- _Exercise objective_:
Please reproduce the records from the line with "Open the '1 hr' post timestamp" to the line with "Viewport: 1384px width, 761px", both included, leaving out the pictures.

- _Records for this task_:
□ □ □
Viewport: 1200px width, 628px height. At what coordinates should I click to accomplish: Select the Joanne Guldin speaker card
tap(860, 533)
□ □ □
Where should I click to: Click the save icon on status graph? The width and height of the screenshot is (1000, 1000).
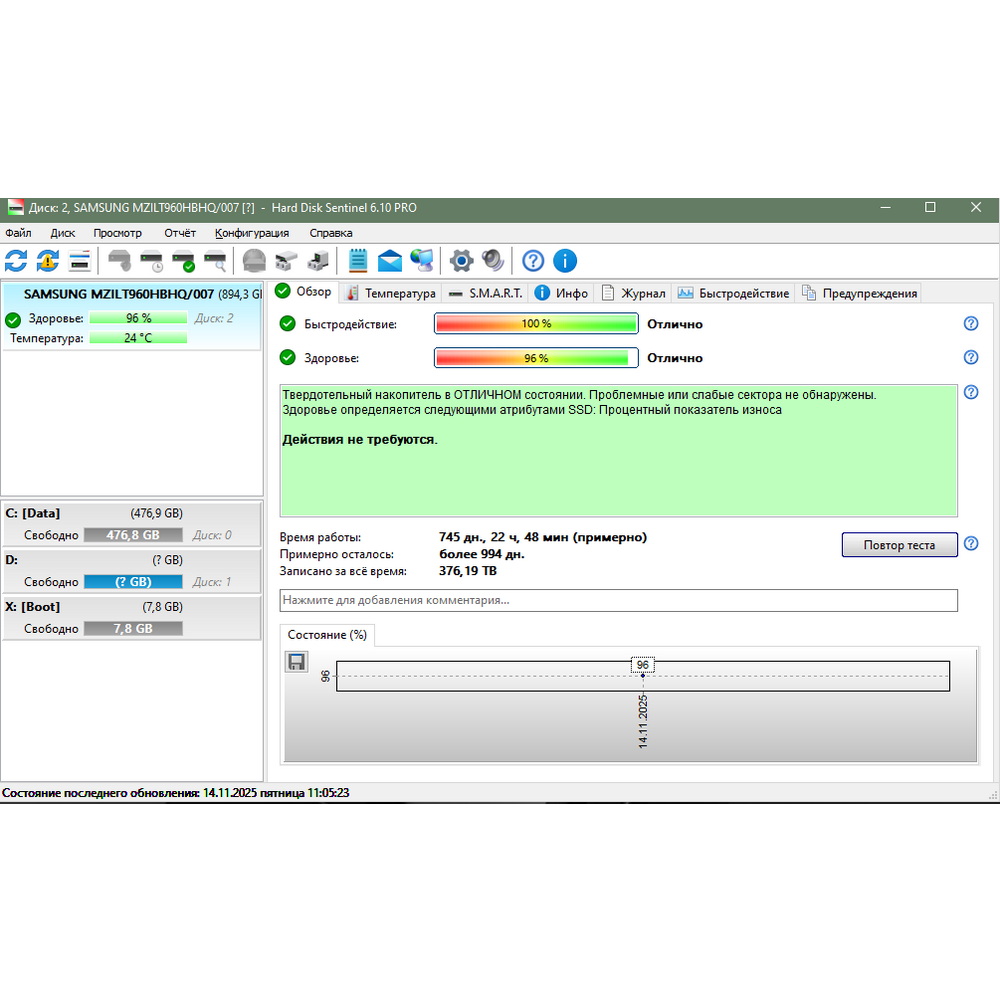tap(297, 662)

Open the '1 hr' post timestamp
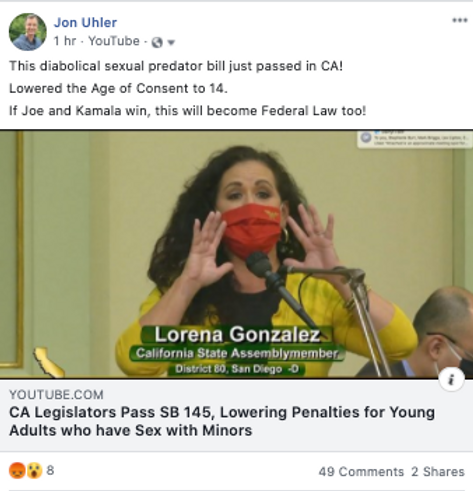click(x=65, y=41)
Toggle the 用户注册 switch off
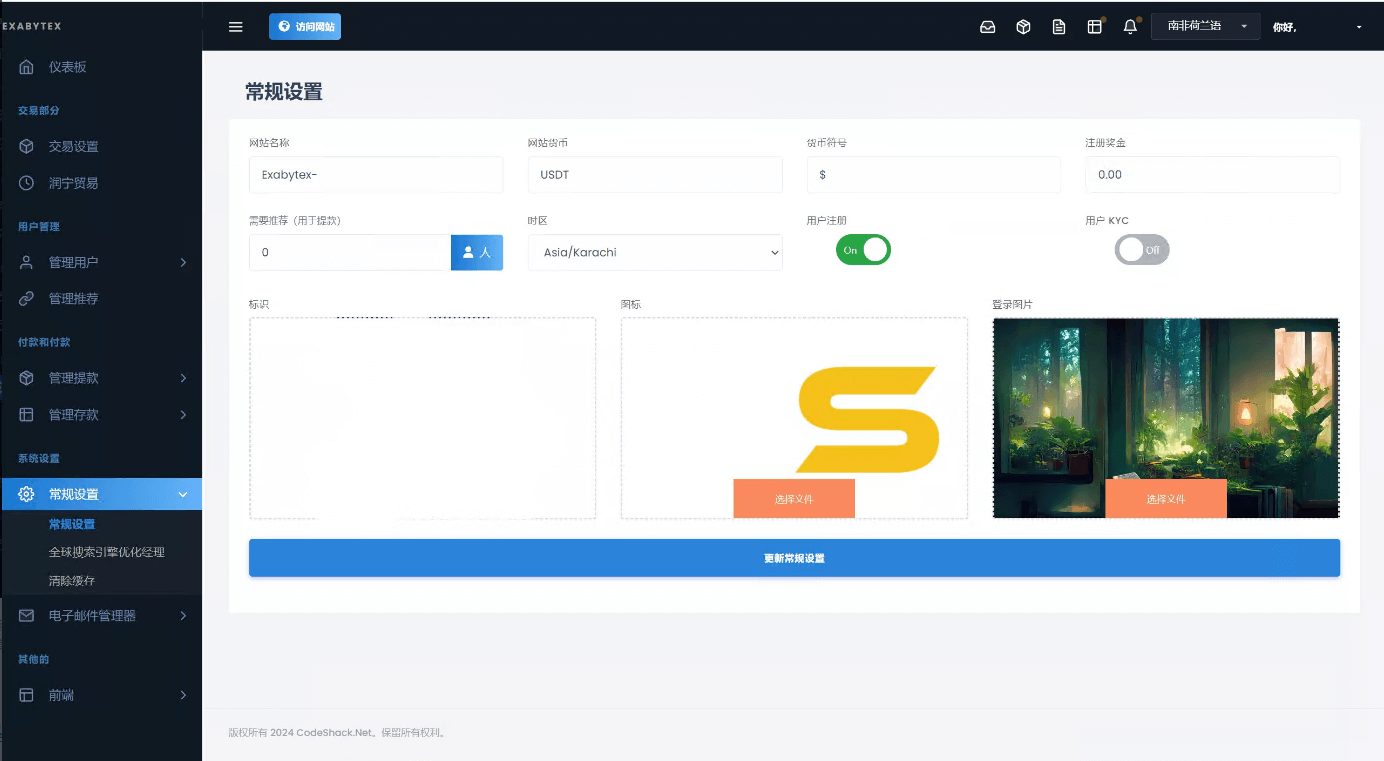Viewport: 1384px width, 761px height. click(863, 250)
□ □ □
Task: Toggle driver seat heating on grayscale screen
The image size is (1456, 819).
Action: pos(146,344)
□ □ □
- _The completed task_:
Open the '1 hr' post timestamp
click(x=65, y=41)
Toggle the 用户注册 switch off
Viewport: 1384px width, 761px height. click(863, 250)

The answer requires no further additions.